Zig: Improve block-local error handling

Created on 15 Jun 2020  路  13Comments  路  Source: ziglang/zig

Motivation

Consider the following example from my code:

fn addArgument(wl_client: ?*c.wl_client, wl_resource: ?*c.wl_resource, arg: ?[*:0]u8) callconv(.C) void {
    const self = @ptrCast(*Self, @alignCast(@alignOf(*Self), c.wl_resource_get_user_data(wl_resource)));
    const id = c.wl_resource_get_id(wl_resource);
    const allocator = self.server.allocator;

    const owned_slice = std.mem.dupe(allocator, u8, std.mem.span(arg.?)) catch {
        c.wl_client_post_no_memory(wl_client);
        return;
    };

    self.args_map.get(id).?.value.append(owned_slice) catch {
        c.wl_client_post_no_memory(wl_client);
        allocator.free(owned_slice);
        return;
    };
}

The error handling here requires code duplication if I want to keep things in one function. I can't preform the error handling at the callsite either since this function is a callback being passed to a C library. The amount of code being duplicated for error handling is not too large in this case, but it is easy to imagine a case in which it could grow larger. My only option to avoid this code duplication is to create a helper function:

fn addArgumentHelper(wl_client: ?*c.wl_client, wl_resource: ?*c.wl_resource, arg: ?[*:0]u8) !void {
    const self = @ptrCast(*Self, @alignCast(@alignOf(*Self), c.wl_resource_get_user_data(wl_resource)));
    const id = c.wl_resource_get_id(wl_resource);
    const allocator = self.server.allocator;

    const owned_slice = try std.mem.dupe(allocator, u8, std.mem.span(arg.?));
    errdefer allocator.free(owned_slice);
    try self.args_map.get(id).?.value.append(owned_slice);
}

fn addArgument(wl_client: ?*c.wl_client, wl_resource: ?*c.wl_resource, arg: ?[*:0]u8) callconv(.C) void {
    addArgumentHelper(wl_client, wl_resource, arg) catch {
        c.wl_client_post_no_memory(wl_client);
        return;
    };
}

Doing this for every callback I wish to register gets annoying and feels like unnecessary boilerplate.

Proposal

EDIT: the original proposal isn't great, see @SpexGuy's comment for the much better revised version.
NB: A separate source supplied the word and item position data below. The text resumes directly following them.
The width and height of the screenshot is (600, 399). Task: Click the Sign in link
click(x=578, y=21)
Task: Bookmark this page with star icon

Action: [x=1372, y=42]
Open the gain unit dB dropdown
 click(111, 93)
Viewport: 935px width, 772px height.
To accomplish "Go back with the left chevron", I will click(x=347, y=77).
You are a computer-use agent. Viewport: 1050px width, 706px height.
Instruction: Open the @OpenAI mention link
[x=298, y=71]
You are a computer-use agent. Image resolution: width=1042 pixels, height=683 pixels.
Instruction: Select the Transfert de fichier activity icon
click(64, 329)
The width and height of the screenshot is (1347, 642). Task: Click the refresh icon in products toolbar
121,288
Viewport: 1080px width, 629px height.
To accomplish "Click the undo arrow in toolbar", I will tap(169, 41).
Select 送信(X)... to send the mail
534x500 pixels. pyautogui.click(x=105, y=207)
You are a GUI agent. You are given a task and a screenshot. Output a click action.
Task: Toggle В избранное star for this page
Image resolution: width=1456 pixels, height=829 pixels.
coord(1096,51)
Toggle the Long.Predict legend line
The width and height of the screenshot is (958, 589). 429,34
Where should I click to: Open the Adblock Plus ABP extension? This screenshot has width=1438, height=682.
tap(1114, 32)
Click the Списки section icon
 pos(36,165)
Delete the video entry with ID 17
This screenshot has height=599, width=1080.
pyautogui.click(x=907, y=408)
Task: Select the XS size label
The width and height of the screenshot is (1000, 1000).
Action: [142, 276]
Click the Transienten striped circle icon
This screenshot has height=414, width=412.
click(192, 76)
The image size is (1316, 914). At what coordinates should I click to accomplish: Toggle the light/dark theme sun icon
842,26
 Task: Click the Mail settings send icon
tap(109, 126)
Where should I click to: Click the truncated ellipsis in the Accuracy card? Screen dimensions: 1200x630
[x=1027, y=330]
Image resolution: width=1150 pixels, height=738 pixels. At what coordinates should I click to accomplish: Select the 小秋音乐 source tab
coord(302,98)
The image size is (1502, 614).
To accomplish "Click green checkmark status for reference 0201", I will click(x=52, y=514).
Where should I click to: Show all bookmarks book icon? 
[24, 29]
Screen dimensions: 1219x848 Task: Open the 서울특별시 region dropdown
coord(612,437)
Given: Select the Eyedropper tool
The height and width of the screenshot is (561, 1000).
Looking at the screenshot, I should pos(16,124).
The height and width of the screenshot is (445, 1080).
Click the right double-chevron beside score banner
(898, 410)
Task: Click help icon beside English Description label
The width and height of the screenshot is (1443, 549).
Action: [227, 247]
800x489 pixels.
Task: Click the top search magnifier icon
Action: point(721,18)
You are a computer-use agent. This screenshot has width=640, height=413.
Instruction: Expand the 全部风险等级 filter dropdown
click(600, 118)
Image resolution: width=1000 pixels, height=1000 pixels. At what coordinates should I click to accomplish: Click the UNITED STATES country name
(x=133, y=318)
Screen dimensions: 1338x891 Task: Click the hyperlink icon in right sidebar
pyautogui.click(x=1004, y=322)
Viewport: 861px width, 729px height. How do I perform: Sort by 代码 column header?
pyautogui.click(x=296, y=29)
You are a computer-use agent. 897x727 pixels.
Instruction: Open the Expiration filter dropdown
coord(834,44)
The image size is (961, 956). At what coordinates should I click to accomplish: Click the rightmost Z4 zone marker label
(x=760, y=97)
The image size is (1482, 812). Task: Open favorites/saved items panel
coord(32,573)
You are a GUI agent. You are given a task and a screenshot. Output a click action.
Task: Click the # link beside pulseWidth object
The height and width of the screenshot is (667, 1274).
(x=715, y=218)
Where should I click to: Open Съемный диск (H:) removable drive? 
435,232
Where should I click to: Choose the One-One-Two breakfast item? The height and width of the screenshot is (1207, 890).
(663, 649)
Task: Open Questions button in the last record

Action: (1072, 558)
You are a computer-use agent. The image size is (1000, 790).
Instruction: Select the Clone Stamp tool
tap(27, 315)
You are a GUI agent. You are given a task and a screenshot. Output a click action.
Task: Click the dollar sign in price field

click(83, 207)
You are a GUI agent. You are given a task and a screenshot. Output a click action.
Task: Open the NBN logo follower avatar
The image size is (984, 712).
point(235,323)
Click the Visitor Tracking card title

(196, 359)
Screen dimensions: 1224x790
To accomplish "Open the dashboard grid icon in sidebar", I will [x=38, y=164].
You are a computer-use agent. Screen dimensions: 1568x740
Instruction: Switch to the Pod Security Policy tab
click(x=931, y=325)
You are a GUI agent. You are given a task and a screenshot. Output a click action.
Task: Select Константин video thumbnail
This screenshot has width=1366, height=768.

To summarize the revised proposal:

  1. Fix peer type resolution so it correctly infers error union block types if a block is broken with both an error and another value.
  2. Modify the semantics of errdefer to mean "runs if the containing block yields an error to any outside block". Both returning and breaking with error count as yielding an error to an outside block, as long as the evaluated type of the outside block is an error union. (this is to stay consistent with the current behavior if a function returns an error value but not an error union).
  3. Introduce the keyword try_local, used as try_local :blk foo(); which is sugar for
    foo() catch |e| break :blk e;. As mentioned in a comment below, the try keyword could instead be overloaded to have the described behavior if given a label as in try :blk foo().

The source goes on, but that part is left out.